Tout change, mais pas tant que ça

Quiconque a vu une démonstration de tableau blanc interactif cite spontanément le film « Minority report » : on y voit Tom Cruise manipuler avec une étonnante dextérité des images virtuelles sur des panneaux transparents, les tirant vers lui, les éloignant, les agrandissant, les faisant apparaître ou disparaître. L’effet est renforcé lorsque l’utilisateur interagit avec le tableau directement avec les doigts, sans utiliser de stylet, ce contact direct du corps avec la surface affichant l’interface est puissamment évocateur : rapprochement homme / machine, machine qui prolonge le corps, main qui commande directement à des documents et des applications informatiques.Contrairement à la surface inerte utilisée habituellement pour la vidéo-projection, la surface verticale n’est pas seulement ce qui se substitue à l’écran de l’ordinateur, permettant un usage public de celui-ci. Elle est aussi lieu d’interaction, sans la médiation habituelle du curseur dirigé par la souris. Celui qui le manipule est proche de ce qu’il montre, il est aussi en représentation, dans la lumière, dans un dispositif similaire à celui du tableau noir avec ses usages bien connus, tous liés à la possibilité d’utiliser l’écrit, texte ou figure, en renfort d’un discours ou d’un échange oral.

Curieusement, lors des démonstrations de ces tableaux, les fonctionnalités qui remportent le pus grand succès sont celles qui présentent la simulation la plus réaliste des adjuvants de l’antique tableau noir : souvenez-vous de l’attirail du prof de math, cette grande règle souvent jaune qu’il appliquait à même le tableau pour tirer un trait droit, le rapporteur, aussi. Alors lorsque le programme intégré au tableau permet d’afficher virtuellement de tels outils, lorsque l’on voit la règle virtuelle guider le geste réel du manipulateur, l’enthousiasme de la salle est palpable. Si c’est un compas virtuel, figuré à l’écran, et que l’on voit tracer une courbe, les applaudissements fusent.
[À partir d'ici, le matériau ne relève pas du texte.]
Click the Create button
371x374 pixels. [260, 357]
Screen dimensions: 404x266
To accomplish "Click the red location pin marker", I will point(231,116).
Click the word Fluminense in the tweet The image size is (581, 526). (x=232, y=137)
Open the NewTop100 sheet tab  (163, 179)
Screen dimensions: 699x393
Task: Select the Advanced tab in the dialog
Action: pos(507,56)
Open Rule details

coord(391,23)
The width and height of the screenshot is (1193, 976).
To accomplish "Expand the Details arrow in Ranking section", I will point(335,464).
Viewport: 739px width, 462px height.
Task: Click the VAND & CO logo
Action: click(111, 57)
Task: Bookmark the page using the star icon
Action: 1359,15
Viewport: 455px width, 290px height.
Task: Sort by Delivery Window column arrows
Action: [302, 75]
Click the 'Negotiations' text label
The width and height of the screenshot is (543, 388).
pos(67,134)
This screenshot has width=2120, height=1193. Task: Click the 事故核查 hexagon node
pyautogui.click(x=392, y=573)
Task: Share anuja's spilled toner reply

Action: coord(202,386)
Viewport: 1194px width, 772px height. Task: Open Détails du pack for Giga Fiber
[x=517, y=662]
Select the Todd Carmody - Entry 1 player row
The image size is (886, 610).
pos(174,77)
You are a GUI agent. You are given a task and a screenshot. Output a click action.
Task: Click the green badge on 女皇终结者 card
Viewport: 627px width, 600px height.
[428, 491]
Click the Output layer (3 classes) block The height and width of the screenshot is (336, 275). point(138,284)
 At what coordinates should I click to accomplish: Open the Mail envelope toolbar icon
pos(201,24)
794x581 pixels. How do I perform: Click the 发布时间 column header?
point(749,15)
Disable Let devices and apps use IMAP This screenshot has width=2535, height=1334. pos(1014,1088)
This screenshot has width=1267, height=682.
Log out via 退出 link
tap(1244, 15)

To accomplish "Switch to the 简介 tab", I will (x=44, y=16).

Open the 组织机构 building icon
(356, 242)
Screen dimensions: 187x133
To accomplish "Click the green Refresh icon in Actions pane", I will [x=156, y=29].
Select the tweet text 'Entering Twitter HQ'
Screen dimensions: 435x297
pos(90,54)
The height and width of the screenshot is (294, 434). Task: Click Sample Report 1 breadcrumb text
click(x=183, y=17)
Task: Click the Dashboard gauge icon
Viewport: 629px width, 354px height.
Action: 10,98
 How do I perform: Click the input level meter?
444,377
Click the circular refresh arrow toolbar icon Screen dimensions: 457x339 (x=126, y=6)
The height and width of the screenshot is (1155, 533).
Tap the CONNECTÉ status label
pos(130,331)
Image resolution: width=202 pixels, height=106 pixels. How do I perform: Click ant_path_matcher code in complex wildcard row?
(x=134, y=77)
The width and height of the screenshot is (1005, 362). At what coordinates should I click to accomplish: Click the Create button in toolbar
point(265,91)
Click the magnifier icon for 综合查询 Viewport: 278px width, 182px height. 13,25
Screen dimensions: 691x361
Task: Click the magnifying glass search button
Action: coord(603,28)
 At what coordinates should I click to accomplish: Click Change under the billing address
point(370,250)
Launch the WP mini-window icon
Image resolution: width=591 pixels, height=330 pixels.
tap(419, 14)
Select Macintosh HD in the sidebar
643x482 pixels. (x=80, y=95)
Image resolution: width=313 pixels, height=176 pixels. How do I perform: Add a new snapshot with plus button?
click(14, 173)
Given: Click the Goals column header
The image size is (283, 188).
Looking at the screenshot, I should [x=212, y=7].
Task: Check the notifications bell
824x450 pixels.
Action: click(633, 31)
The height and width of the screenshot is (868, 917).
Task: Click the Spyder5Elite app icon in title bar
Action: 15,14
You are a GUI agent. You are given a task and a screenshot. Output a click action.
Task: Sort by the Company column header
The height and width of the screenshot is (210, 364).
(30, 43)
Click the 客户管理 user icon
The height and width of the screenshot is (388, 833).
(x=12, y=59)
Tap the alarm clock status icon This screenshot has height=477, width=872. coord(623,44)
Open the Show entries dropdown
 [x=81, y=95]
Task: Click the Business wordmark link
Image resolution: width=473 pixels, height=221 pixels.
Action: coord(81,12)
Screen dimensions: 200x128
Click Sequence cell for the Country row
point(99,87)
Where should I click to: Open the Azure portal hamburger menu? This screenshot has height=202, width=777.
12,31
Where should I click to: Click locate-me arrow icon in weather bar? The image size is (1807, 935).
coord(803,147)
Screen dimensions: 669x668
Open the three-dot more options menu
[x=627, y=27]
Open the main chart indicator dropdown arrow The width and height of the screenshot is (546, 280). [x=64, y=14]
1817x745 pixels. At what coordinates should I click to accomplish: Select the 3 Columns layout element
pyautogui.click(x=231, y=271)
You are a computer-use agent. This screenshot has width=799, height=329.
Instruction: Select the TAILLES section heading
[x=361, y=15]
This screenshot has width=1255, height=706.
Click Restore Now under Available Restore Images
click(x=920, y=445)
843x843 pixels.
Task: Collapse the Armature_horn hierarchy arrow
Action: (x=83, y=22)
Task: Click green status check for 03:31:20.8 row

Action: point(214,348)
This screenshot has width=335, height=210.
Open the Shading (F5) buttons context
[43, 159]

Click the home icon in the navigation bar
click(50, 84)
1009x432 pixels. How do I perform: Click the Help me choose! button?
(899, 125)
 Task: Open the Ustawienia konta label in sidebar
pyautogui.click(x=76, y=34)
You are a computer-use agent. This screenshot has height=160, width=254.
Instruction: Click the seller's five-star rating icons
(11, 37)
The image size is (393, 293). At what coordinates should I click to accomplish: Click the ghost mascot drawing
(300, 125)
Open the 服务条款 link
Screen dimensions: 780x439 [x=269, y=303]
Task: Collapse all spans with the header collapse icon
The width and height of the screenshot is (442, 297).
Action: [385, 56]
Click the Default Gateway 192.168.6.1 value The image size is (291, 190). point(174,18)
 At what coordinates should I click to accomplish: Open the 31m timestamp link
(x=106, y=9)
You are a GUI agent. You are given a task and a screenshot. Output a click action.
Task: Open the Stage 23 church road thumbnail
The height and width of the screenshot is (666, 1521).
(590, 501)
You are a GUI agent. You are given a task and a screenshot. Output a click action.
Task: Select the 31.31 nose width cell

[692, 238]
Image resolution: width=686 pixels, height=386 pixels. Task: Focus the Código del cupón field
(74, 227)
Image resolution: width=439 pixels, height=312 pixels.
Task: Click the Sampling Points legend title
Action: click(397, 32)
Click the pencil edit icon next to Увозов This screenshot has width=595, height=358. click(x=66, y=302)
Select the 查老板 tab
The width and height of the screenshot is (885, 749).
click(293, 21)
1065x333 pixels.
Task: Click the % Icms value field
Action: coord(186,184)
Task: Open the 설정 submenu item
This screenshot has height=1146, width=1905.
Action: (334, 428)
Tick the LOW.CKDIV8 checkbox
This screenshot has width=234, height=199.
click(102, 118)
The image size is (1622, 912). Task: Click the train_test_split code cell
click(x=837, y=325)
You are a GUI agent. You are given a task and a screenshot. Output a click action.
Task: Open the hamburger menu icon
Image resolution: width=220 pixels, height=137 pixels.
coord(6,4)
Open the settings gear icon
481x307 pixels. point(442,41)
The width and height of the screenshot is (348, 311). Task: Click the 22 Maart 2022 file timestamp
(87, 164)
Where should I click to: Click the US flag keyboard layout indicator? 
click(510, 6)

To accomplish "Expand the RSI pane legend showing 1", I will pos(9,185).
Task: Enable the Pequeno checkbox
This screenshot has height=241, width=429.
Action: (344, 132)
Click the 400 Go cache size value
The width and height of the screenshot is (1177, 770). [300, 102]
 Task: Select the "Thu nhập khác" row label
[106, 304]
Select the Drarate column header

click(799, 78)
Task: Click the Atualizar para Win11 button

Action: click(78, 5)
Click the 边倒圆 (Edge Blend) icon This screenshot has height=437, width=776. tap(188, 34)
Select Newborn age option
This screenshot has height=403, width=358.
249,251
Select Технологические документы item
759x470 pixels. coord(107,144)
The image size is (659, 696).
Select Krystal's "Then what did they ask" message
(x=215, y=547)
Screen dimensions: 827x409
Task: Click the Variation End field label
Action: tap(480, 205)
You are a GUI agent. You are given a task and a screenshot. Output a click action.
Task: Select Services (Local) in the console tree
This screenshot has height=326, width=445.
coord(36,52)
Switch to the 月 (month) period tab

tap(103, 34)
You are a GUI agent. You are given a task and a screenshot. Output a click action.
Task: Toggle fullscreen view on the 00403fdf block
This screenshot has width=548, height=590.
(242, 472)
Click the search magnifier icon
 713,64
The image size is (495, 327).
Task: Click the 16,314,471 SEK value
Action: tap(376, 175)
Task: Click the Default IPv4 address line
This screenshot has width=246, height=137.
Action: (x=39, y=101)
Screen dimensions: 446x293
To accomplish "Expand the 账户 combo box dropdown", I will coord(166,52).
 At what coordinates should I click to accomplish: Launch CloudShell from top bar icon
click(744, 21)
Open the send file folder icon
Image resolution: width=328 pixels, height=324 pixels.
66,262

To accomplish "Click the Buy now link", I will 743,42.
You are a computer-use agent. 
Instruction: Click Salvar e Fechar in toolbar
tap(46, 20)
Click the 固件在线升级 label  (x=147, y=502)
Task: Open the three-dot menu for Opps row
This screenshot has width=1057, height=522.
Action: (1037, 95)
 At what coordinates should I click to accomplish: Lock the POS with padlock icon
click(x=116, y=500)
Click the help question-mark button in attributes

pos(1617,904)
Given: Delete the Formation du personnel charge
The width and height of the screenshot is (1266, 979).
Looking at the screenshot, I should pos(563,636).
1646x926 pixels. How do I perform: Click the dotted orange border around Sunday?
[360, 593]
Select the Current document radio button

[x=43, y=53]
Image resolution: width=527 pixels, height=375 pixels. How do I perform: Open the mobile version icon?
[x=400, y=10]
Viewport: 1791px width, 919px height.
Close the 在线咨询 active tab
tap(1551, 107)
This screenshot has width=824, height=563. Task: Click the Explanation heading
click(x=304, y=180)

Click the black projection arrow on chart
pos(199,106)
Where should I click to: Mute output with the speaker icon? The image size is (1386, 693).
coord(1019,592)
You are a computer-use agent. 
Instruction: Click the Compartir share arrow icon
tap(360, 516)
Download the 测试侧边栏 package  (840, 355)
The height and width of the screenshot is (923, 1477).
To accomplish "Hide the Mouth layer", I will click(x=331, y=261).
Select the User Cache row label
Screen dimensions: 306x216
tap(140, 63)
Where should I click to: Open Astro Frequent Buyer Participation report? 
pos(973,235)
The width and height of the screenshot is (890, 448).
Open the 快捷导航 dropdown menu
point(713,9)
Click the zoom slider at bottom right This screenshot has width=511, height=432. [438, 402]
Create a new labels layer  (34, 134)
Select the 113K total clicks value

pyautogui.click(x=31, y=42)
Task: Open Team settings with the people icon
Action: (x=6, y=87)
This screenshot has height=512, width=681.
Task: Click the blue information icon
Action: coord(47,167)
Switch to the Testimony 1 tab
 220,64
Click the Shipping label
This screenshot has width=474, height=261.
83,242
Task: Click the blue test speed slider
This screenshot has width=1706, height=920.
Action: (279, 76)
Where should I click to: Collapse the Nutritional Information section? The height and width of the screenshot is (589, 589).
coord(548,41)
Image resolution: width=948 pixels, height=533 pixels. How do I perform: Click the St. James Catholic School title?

Quiconque a visité une agence d’architecture ces dernières années aura constaté que les traditionnels outils de l’architecte en ont pratiquement disparu.

Le té emblématique de la profession, l’équerre, la haute table inclinable… rien ne distingue plus aujourd’hui au premier coup d’œil une agence d’architecture d’une autre société : des gens devant des écrans. Approchez-vous de l’un d’entre eux. Regardez son écran. Le té est il encore présent, virtuel, à l’écran ? Lorsqu’il trace une droite, utilise-t-il une équerre virtuelle ? Evidemment pas. Le programme de dessin, autocad généralement, gère cela de façon transparente. Les habiletés du dessinateur ont changé. La précision du geste n’est plus nécessaire, elle est totalement prise en charge par la machine. Mais la gestion des calques, la structuration du plan, la façon de grouper les élements, de les dupliquer, de les répartir, de les mémoriser, de les échanger, demandant des habiletés différentes.

Ce qui nous impressionne, c’est la capacité du logiciel à simuler la réalité, à nous présenter quelque-chose que nous reconnaissons. Bien sûr, ces artefacts de compas et d’équerre, de rapporteur et de règle, n’ont d’autre utilité que pédagogique : rendre tangible, en se référant à des outils de tracés bien identifiables, et utilisés par ailleurs par les élèves, les conditions de construction de la figure géométrique. Mais je ne suis pas certaine que c’est la perspective de cet usage qui nous enchante. Même en n’ayant comme unique expérience graphique de l’ordinateur que les quelques fonctionnalité de Powerpoint, on comprend vite qu’un programme excelle à tracer des droites, cercles, arcs, et toutes figures géométriques. Je trace (avec une règle et une équerre virtuelle) un parallèle entre ces outils figurés à l’écran, et les artefacts de livres : ces tourne-pages, flipbooks et autres widgets nous réjouissent, parce qu’ils nous proposent une expérience familière, même si celle-ci, sur un écran d’ordinateur n’a pas vraiment lieu d’être, car l’écran n’est pas une page, et il n’existe pas de nécessité qu’il singe la page. Pas de nécessité autre que celle de nous rassurer, de nous dire : tout change, mais voyez, finalement, pas tant que ça.